—Dígame una cosa, madre… Dicen que algunos recuerdos maternos pueden transmitirse a los hijos. Hay algo que me aparece constantemente en sueños y que no puedo relacionar con nada que me haya sucedido. Es el recuerdo de un viaje extraño, en el que aparece un hombre de rojo que habla mucho. Primero sale un automóvil, y luego un tren, y en ese viaje, el tren pasa por un puente altísimo, que parece dominar toda la tierra. Después hay un abismo y una voz que dice muchas cosas, que, si las oyera, quizá me dirían la verdad. Luego salimos a la luz, es decir, a la luz de la luna, como si saliéramos de un subterráneo, que está exactamente aquí, al final de la calle… Ah, es verdad, y en el fondo o al principio de todo, hay una especie de baile, o fiesta, donde aparece ese hombre de rojo…
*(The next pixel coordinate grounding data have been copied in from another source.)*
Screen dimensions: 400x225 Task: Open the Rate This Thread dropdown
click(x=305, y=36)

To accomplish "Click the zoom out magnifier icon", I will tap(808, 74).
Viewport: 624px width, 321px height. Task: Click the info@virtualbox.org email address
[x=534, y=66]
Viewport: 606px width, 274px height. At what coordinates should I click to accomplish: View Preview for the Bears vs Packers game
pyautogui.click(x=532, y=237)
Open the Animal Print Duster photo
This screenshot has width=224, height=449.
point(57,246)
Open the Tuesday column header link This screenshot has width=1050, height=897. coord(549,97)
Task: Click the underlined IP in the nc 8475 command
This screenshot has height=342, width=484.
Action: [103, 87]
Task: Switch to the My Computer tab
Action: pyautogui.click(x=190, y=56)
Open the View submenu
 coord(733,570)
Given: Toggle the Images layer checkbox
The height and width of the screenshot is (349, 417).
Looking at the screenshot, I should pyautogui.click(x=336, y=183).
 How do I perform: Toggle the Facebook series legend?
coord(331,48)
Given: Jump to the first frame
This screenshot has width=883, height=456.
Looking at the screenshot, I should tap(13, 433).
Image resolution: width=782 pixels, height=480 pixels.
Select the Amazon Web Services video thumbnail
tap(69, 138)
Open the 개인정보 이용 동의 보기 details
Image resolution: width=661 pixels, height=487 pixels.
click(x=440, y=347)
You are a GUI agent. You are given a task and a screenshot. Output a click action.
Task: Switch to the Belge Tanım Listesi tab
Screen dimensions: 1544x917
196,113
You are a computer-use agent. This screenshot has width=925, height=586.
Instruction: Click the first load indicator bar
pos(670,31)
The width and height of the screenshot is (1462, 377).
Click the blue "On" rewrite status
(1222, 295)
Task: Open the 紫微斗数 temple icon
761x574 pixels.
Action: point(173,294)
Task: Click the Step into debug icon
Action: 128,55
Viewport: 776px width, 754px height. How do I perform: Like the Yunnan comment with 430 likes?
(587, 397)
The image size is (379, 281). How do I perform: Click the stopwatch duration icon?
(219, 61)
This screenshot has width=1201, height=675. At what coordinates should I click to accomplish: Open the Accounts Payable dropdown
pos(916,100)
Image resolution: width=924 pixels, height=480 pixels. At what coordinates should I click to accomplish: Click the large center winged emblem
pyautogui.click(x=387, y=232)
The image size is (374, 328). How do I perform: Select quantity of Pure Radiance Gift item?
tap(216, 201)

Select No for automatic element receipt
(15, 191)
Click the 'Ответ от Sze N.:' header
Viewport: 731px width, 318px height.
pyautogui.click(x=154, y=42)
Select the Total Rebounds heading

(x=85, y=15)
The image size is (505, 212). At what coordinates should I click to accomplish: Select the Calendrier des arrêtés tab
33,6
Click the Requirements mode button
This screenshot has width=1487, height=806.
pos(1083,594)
María dejó sobre su regazo lo que estaba cosiendo. Y, volviéndose de cara a Antonia, dijo:

—Tiene gracia. Está claro que todo eso de los trenes y coches y todo lo demás es un sueño, pero, realmente, hay una parte de verdad… Fue aquel baile del Club Azul, en Carnaval, hace muchos años (sí, unos cinco), unos seis meses antes de nacer él. ¿Te acuerdas? Bailé con un muchacho cualquiera que iba vestido de Mefistófeles, y luego vosotros me trajisteis a casa con vuestro automóvil, y yo me quedé al final de la calle (donde él dice que sale del abismo…)…

—Ay, sí, hija, me acuerdo perfectamente… Nosotros queríamos dejarte en la puerta de tu casa, aquí, pero tú no quisiste. Dijiste que querías andar ese tramo bajo la luna…

—Eso mismo… Pero tiene gracia, hijo, que hayas acertado algunas cosas, que estoy segura que nunca te he contado. Bueno, claro, no tiene ninguna importancia… ¡Qué cosas tan curiosas son los sueños! ¿Cómo puede componerse una historia de esta manera, con cosas verdaderas (y que la misma persona no puede adivinar) y tantos disparates, como el tren y el puente y el subterráneo?

—¡Ingrata humanidad! Esa es la gratitud que mostráis al Diablo.[1]